Once profit sharing allocations are determined, the plan must pass nondiscrimination testing under Section 401(a)(4).

The process typically involves two major steps.

Gateway Testing

The first step verifies that non-highly compensated employees receive the minimum required allocation.

The gateway requirement determines whether non-highly compensated employees receive the lesser of:

  • 5% of full-year compensation
  • One-third of the highest percentage allocated to highly compensated employees

Meeting this requirement allows the plan to proceed to the next stage of testing.

Equivalent Benefit Accrual Rate Testing

The second stage projects the value of each participant’s contribution to retirement age.

These projected values are used to calculate the Equivalent Benefit Accrual Rate (EBAR) for each participant.

The EBARs are then used to perform nondiscrimination testing through methods such as:

  • The Ratio Percentage Test
  • The Average Benefits Test

Because the calculation projects contributions forward to retirement age, younger participants can have higher EBAR values even when the current contribution amount is identical.

This factor explains why age distribution within the workforce influences plan design decisions.

Planning Ahead When Family Members Work in the Business

Family businesses often employ children as they begin working during high school or college. This approach provides valuable work experience and allows younger family members to begin saving for the future.

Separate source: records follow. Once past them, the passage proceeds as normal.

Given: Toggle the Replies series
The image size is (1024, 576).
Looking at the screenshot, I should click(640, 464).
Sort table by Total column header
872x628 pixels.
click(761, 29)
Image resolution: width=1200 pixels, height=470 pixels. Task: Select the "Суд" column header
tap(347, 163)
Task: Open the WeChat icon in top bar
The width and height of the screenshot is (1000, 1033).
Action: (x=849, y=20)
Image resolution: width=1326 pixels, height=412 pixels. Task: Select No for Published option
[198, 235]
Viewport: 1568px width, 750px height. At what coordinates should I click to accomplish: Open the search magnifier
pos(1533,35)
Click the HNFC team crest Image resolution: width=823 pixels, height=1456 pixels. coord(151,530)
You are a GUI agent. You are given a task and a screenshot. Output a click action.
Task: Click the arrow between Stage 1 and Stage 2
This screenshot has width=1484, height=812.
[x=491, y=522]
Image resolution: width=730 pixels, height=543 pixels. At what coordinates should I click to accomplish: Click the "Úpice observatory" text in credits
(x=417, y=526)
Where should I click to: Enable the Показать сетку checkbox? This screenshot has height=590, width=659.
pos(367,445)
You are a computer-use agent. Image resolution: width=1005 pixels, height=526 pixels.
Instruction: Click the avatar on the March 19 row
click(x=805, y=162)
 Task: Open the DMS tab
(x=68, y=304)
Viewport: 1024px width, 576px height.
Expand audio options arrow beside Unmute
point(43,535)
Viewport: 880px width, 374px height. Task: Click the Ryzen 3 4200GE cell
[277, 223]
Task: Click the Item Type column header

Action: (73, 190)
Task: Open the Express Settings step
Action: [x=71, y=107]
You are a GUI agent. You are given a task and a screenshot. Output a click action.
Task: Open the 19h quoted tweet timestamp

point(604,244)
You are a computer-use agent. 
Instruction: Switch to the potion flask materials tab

When a retirement plan is in place, the age of these new participants becomes part of the overall plan design conversation.

Contribution strategies that remain discretionary provide the plan sponsor with flexibility each year. That flexibility allows contributions to align with testing requirements while supporting the financial goals of the business owner.

With careful planning, retirement plans can continue to support owner contributions, employee benefits, and family participation in the business.

Retirement Plan Design That Supports Business Goals

Profit sharing allocations, Safe Harbor contributions, and nondiscrimination testing all interact within the framework of retirement plan design.

Understanding how age, workforce structure, and contribution strategies influence testing outcomes allows plan sponsors to make informed decisions.

When retirement plan consultants evaluate these variables together, they can structure plans that maintain flexibility, support meaningful retirement savings, and remain aligned with regulatory requirements.

For business owners, the result is a retirement strategy that evolves alongside the business and continues to support long-term financial goals.